Болтливость стариков коробила Юдла-Юргиса. Он исподлобья поглядывал то на одного, то на другого, но они не замечали его недоброго взыскующего взгляда.
Не скрывала своего укоризненного удивления и Сарра Ганценмюллер. Как они могут спокойно рассуждать о золотарях, горшках, Илье-пророке, когда в воздухе еще кружатся перья из распоротых штыками подушек, когда тошнотворный смрад исходит из незарытых, наспех присыпанных песком или припорошенных сеном трупов, валяющихся то в кювете, то в канаве, то в просеке, когда впереди, даже в солнечный полдень, мрак, мрак, мрак. Где он, тот крылатый конь, на котором ускачешь отсюда? Где он, тот пророк, Илья, не Илья, пеший или на колеснице, который укажет выход?

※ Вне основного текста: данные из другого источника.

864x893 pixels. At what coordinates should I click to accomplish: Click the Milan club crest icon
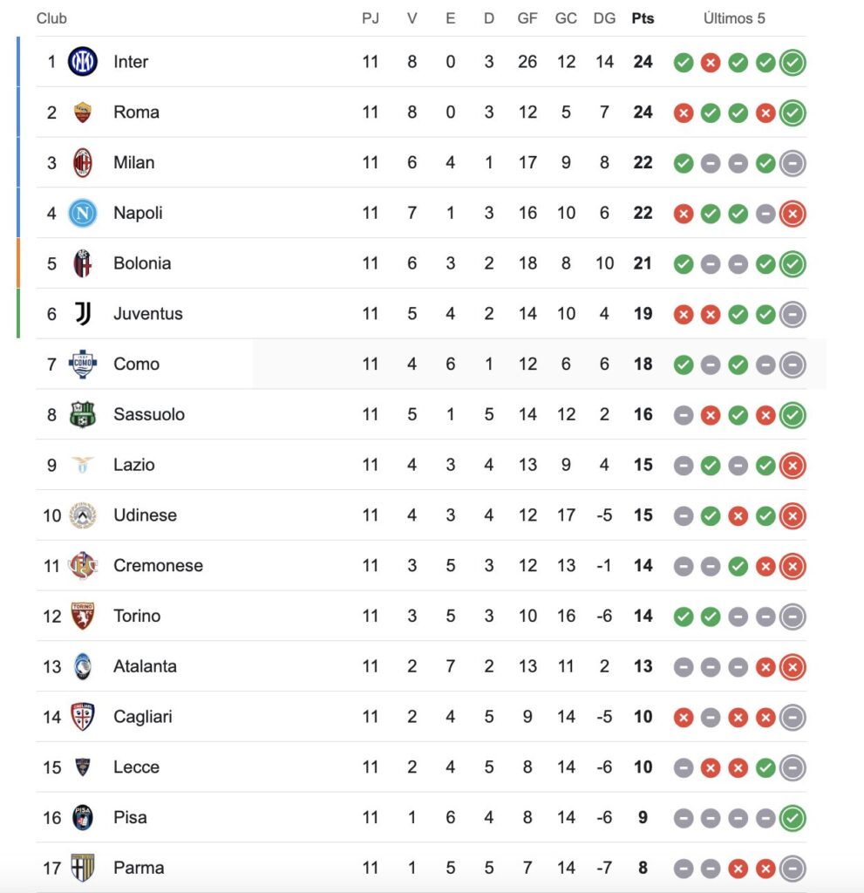83,163
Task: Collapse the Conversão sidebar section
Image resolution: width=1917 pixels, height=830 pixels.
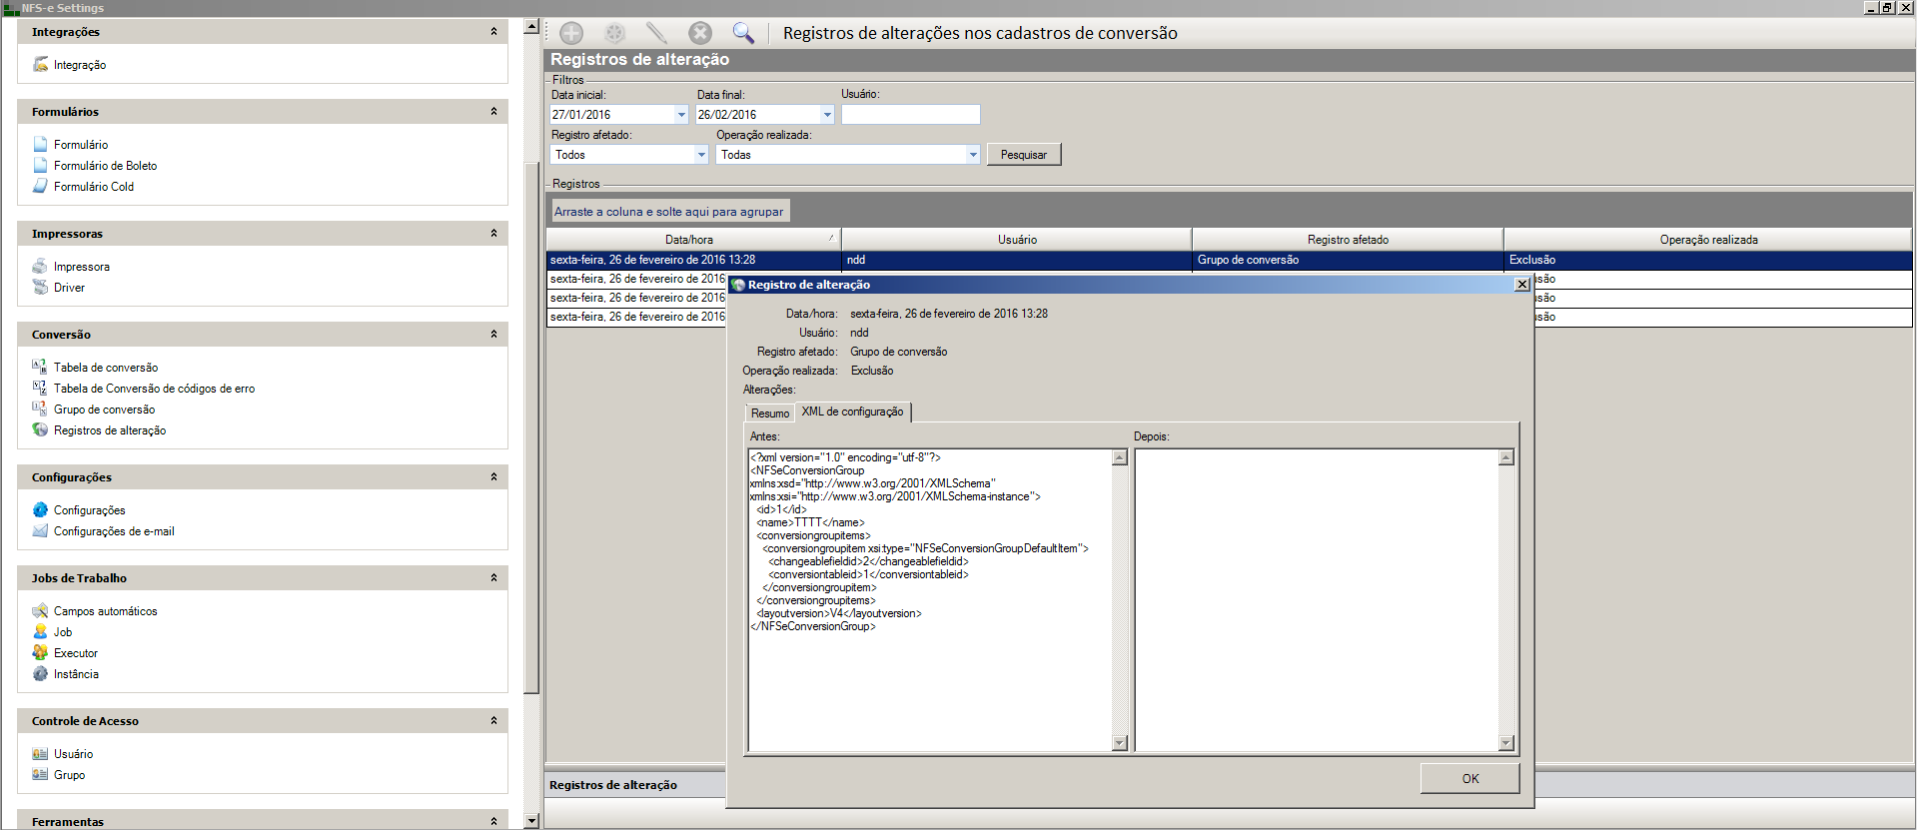Action: click(x=493, y=335)
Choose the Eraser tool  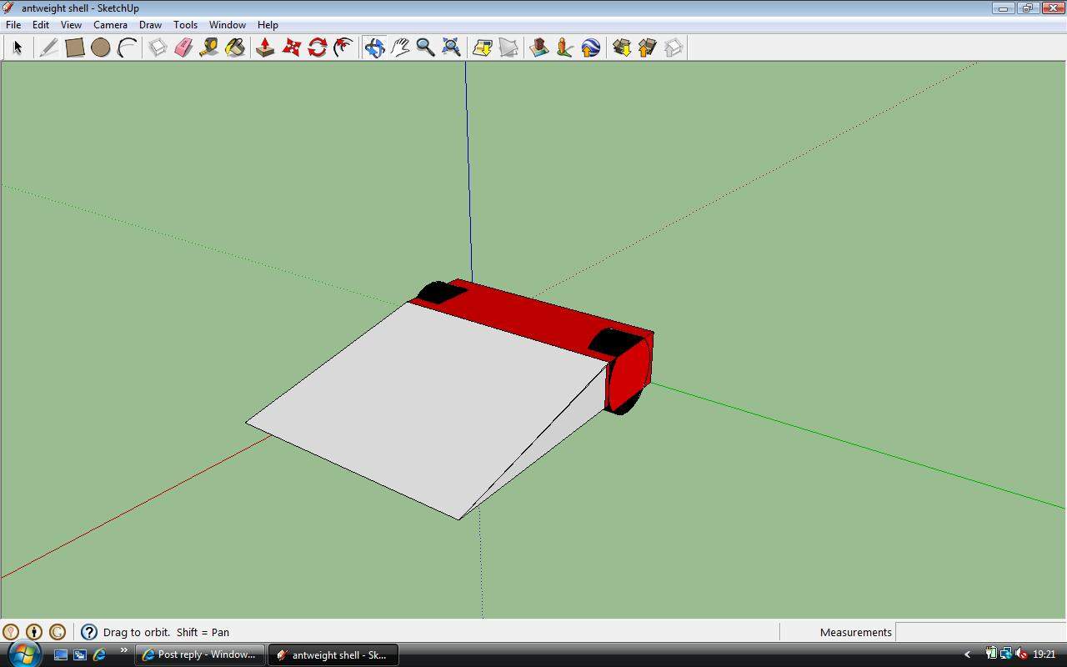click(x=183, y=48)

Со стороны и впрямь могло показаться, будто свадебный музыкант Лейзер и Мендель Шварц, гончар и знаток талмуда, бредут не в колонне, а в теплый летний вечер сидят на завалинке и перебирают в своей памяти стародавние приключения. Посидят, покурят, поглазеют на звезды, насытятся воспоминаниями и, кряхтя, отправятся в духоту на боковую.
Не знаю, как для Юдла-Юргиса и Сарры Ганценмюллер, но для них, немыслимо старых и мудрых, не было лучшего и более надежного убежища, чем воспоминания. Воспоминания ограждали их от всех бед, бывших и будущих, от всех стражников, Рыжего Валюса, тучного Туткуса и, может быть, друг от друга.
Я слушал их разговор и сам забирался в то убежище, где всегда нетесно и непросторно, но для каждого сыщется местечко, в углу ли, у порога ли, входи, грейся, никто тебя не выгонит.
Сумерки густели, как мед.
Колонна взбиралась на холм. На холме белела конюшня. Видно, там нас ждал ночлег.
Рысаков Догима и в помине не было. Может, их угнали в ночное, может, все: Догим, и кони, и свадьба, и Лейзер с его шурином Евелем — сплошная выдумка?
Под черепичной крышей конюшни, с балки на балку, шныряли летучие мыши, и шуршание их суровых, как приговор, крыльев только подчеркивало запустенье.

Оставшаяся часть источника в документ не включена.